В это раз мы не смогли уйти от пиратов. Мы несколько часов пытались это сделать. Были подняты все паруса, выброшено за борт всё лишнее. Мы даже несколько раз ударили по пиратам из пушек и даже слегка повредили их судно. Но уйти всё равно не смогли. Не судьба.
Как только эти головорезы приблизились и взяли нас на абордаж, я выбил рогами решётку клетки и сходу растолкал троих пиратов так, что они сложились от боли. Потом сражение резко сменило место, потому что вся наша команда, оценив численное превосходство пиратов, попрыгала с палубы в трюмы.
Мне оставалось только ждать наверху исхода сражения.
Даже не знаю, как оно там происходило. Может быть, пираты быстро перебили белых, а потом выискивали смешавшихся с невольниками чёрных. Может быть, кто-то просто сдался, потому что сильно хотел жить. Знаю только, что победили нас, а не мы.
Ну и что? Зачем же казнить бычка?
Тем более таким дурацким способом. Ведь вряд ли захватившие нас парни вегетарианцы. Могли бы заколоть меня и закусить мною трофейное вино, которое они в достатке найдут в погребе.
Но нет, меня решил казнить. Особенно выступал вон тот одноглазый в белой косынке, которого я толкнул в числе первых, поломав ему рёбра и выбив зубы.
Делаю ещё шаг по качающейся доске, и вдруг перед глазами проносится вся недолгая жизнь. Вот я вижу себя на ферме у хозяев, совсем ещё маленьким и весёлым. Кругом цветёт клевер, летают бабочки, прогуливаются туда-сюда знакомые и незнакомые коровы. Вокруг нас бегает и лает пастушья собака.

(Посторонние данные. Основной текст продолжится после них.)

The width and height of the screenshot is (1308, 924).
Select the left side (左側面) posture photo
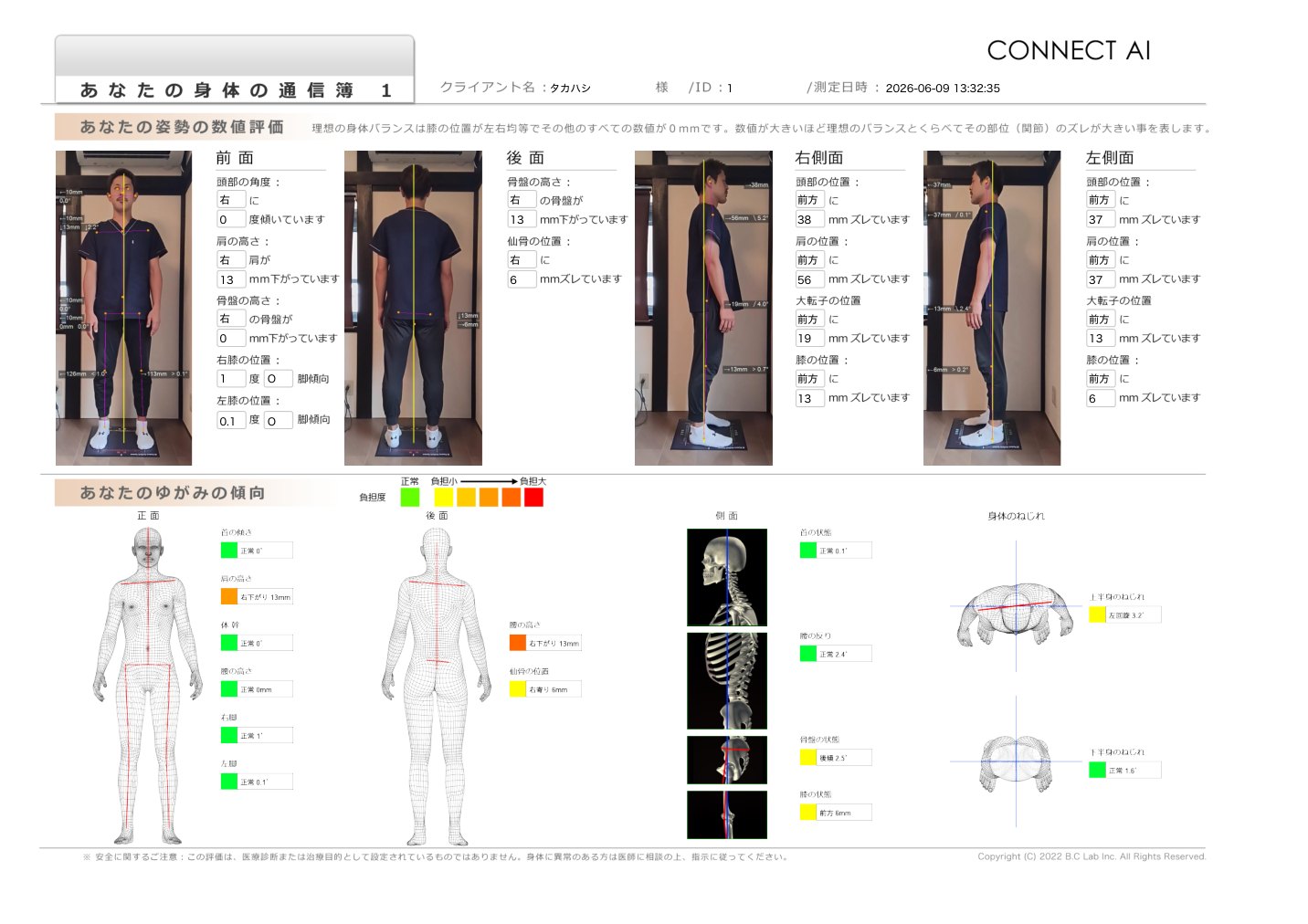click(992, 309)
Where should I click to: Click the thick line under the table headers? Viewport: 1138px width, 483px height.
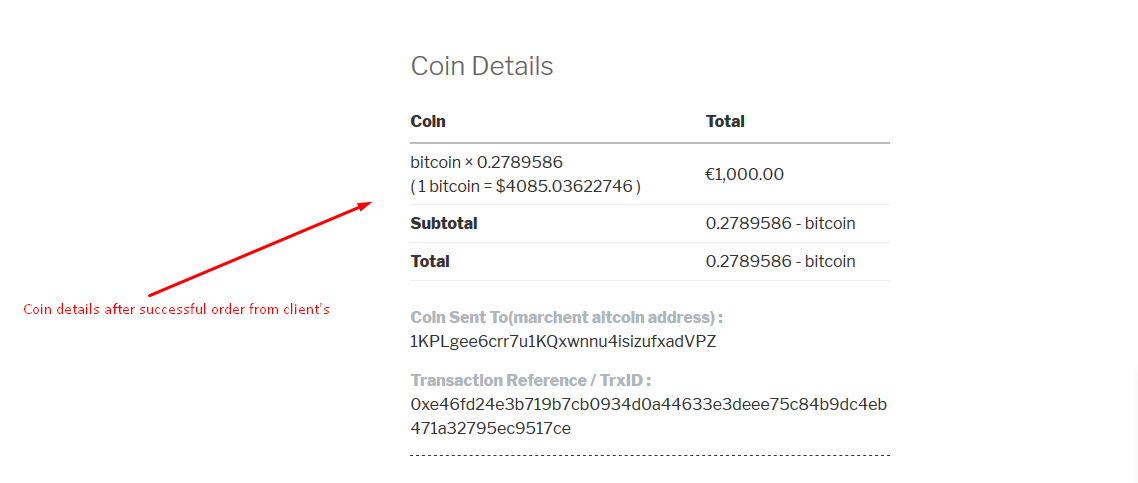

Тогда я ещё не знал, что люди не дают дожить коровам до глубокой старости. Я не знал, что мы работаем на людей всю жизнь и в конце удостаиваемся чести быть съеденными. Я не знал, что люди и друг другу до старости не всегда дают дожить.
Вот из разговоров пиратов я только что услышал, что судно они скоро продатут в ближайшем порту, а объяснять покупателю наличие на борту быка им просто не хочется.
Вот я в очередной раз пытаюсь вслепую нащупать передним копытом продолжение доски. И не могу.
Доска кончается. Сейчас я упаду.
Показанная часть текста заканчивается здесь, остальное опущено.